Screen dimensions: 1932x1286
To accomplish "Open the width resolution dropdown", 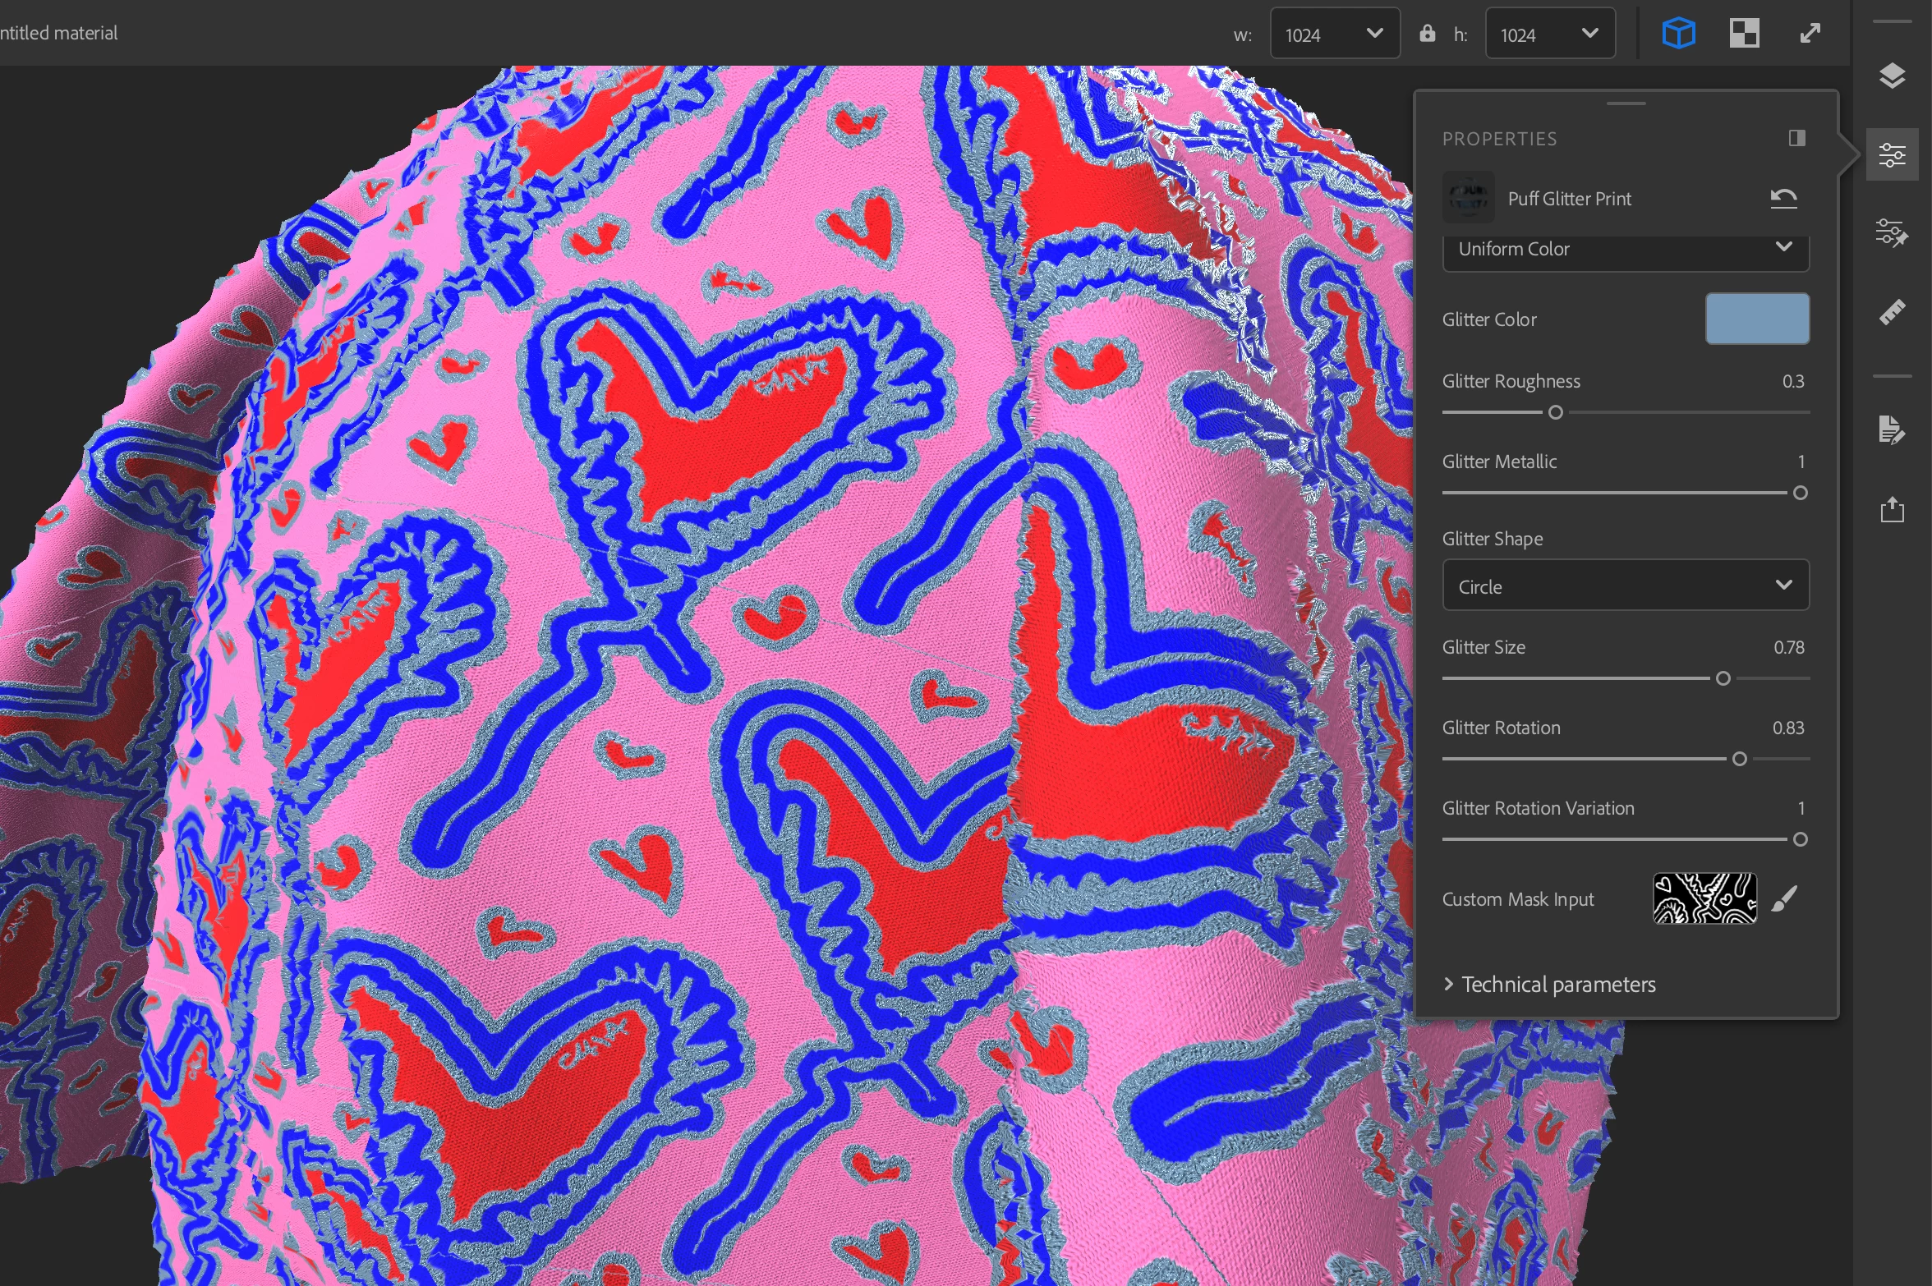I will click(1334, 34).
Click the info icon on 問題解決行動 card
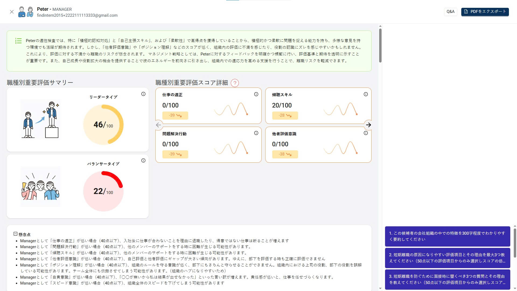The width and height of the screenshot is (517, 291). 256,133
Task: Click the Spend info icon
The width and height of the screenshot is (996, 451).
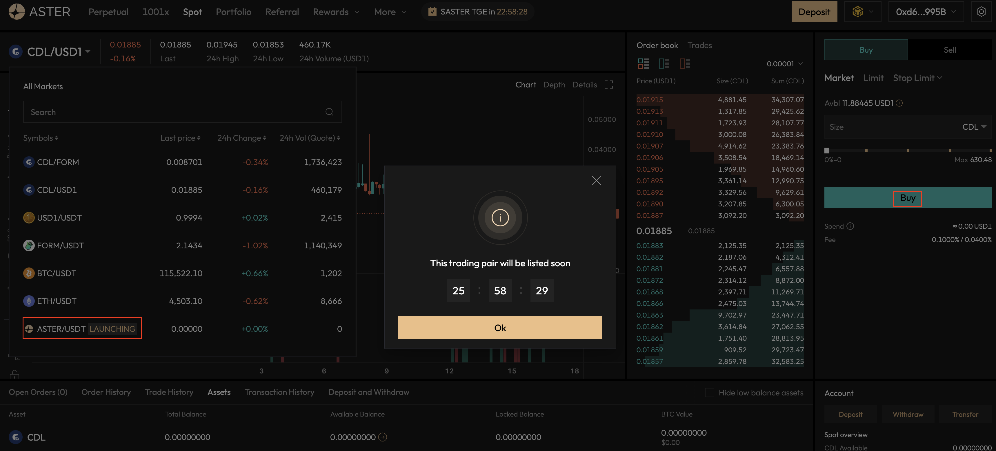Action: point(850,226)
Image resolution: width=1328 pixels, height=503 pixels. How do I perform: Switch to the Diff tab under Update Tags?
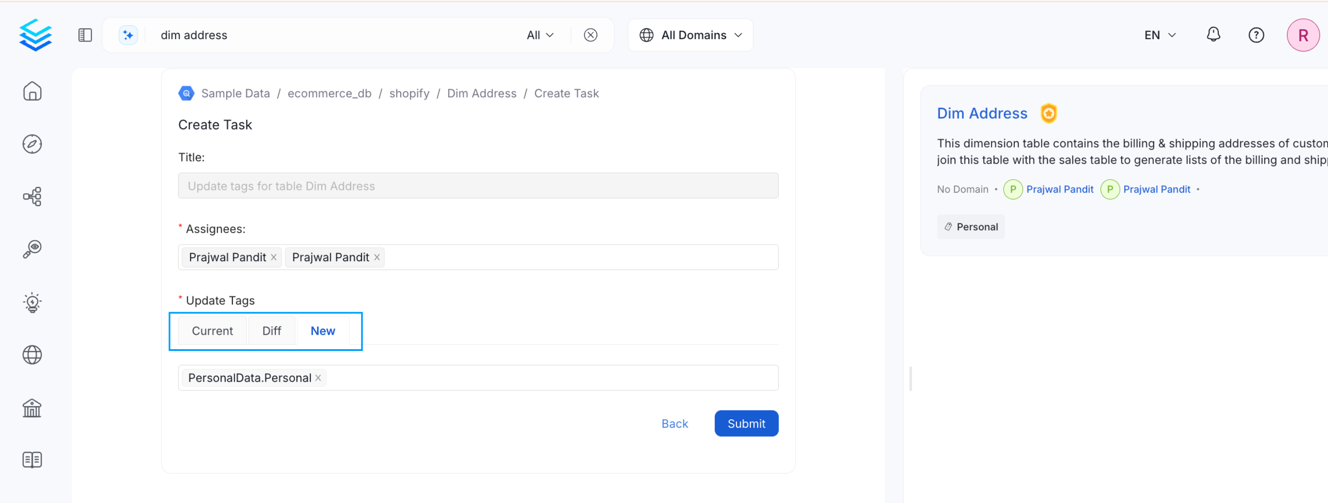[x=271, y=331]
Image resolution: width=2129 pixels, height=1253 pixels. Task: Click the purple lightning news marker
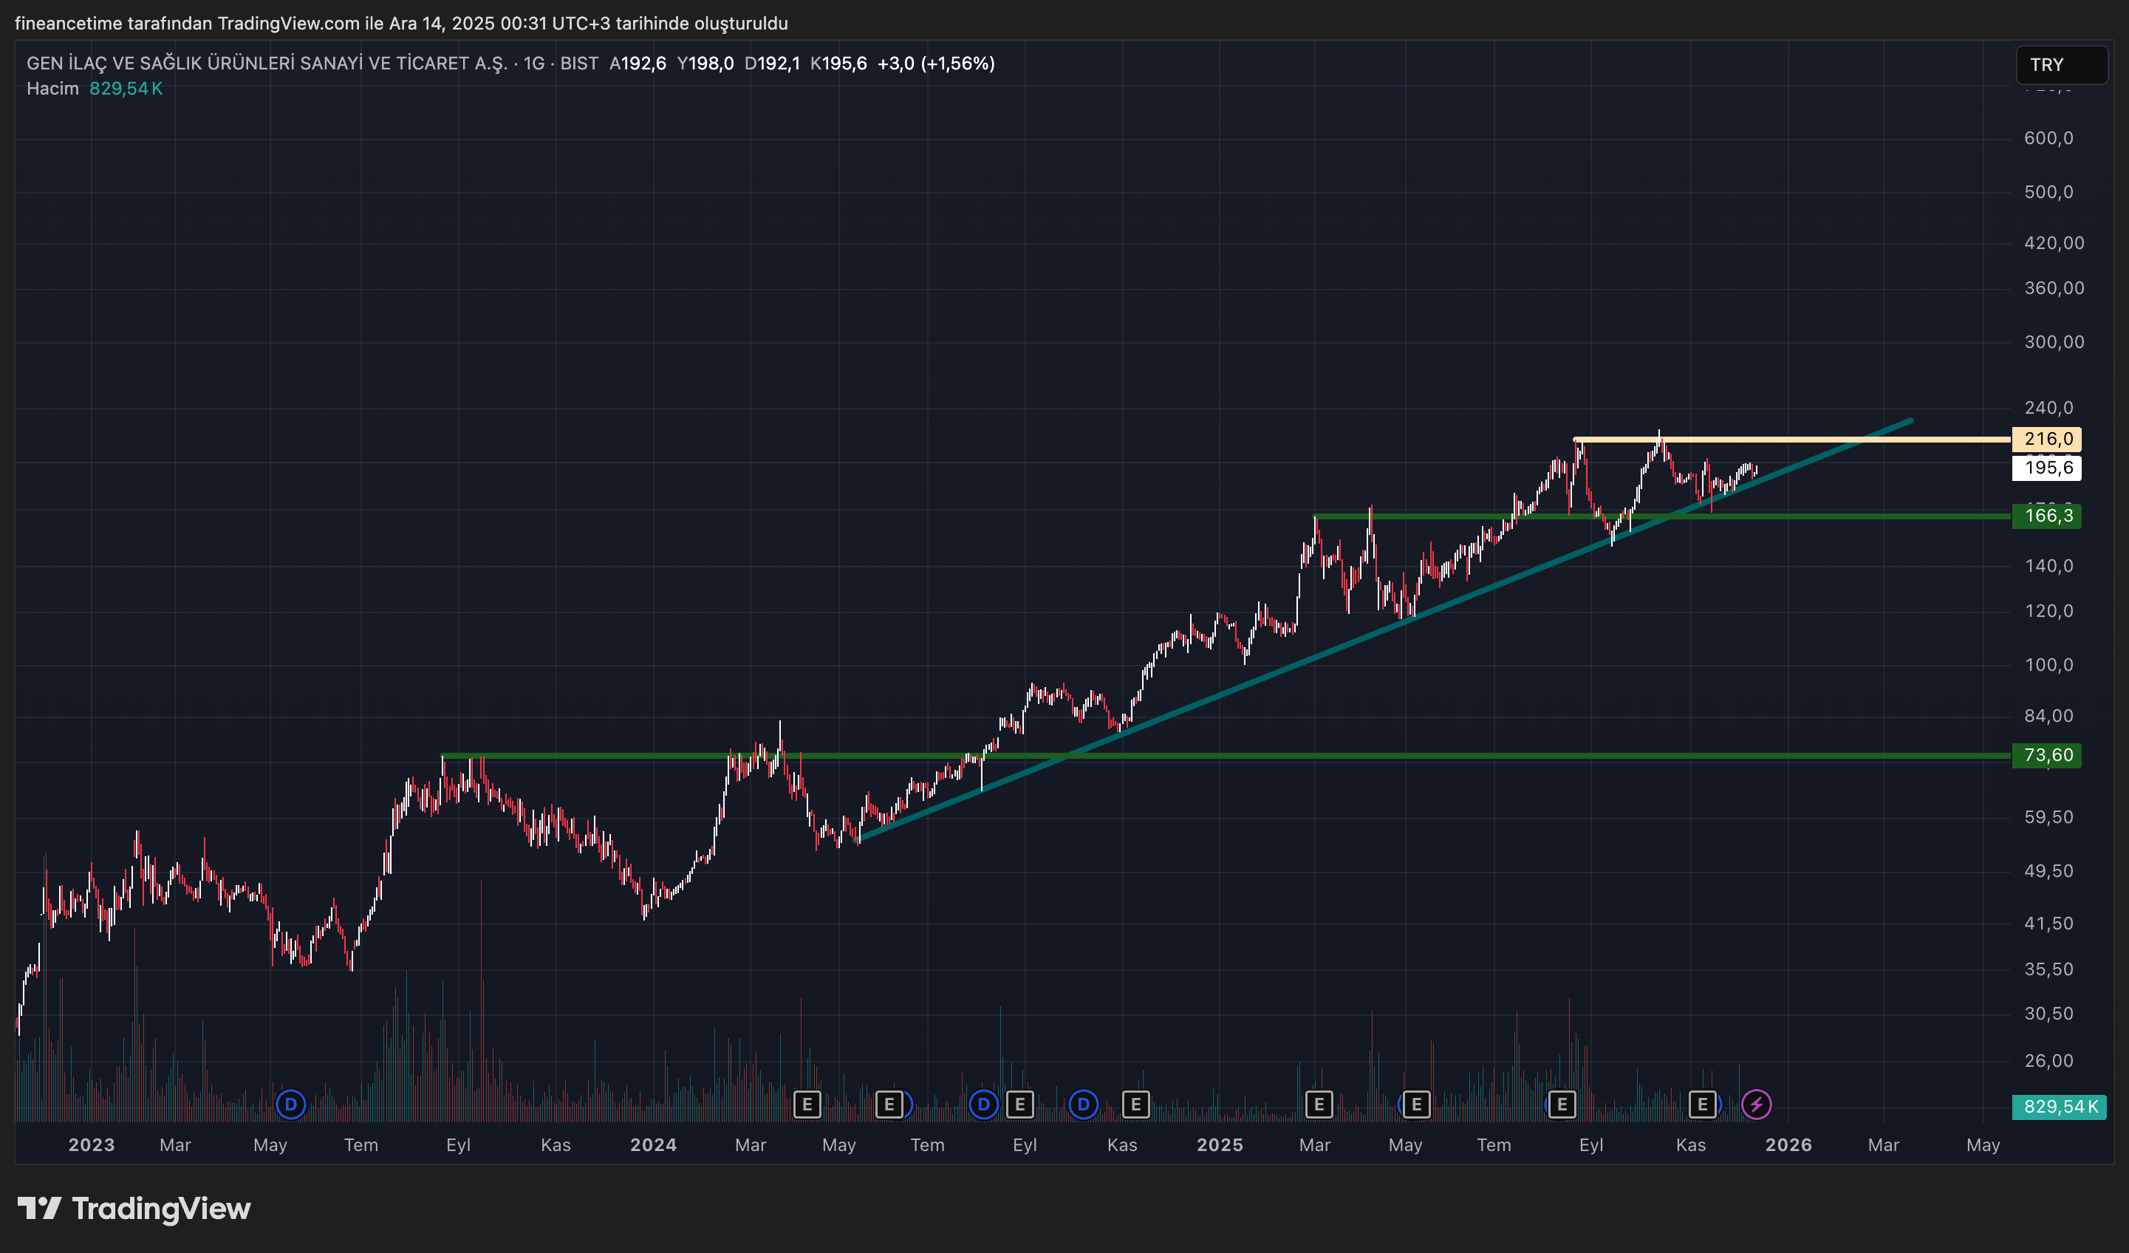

● **EXERCISE DESCRIPTION**
Your answer should hold every line of the entries that contains the string "Task".

● **SOLUTION**
Task: Click the Spend info icon
Image resolution: width=2129 pixels, height=1253 pixels. Task: Click the purple lightning news marker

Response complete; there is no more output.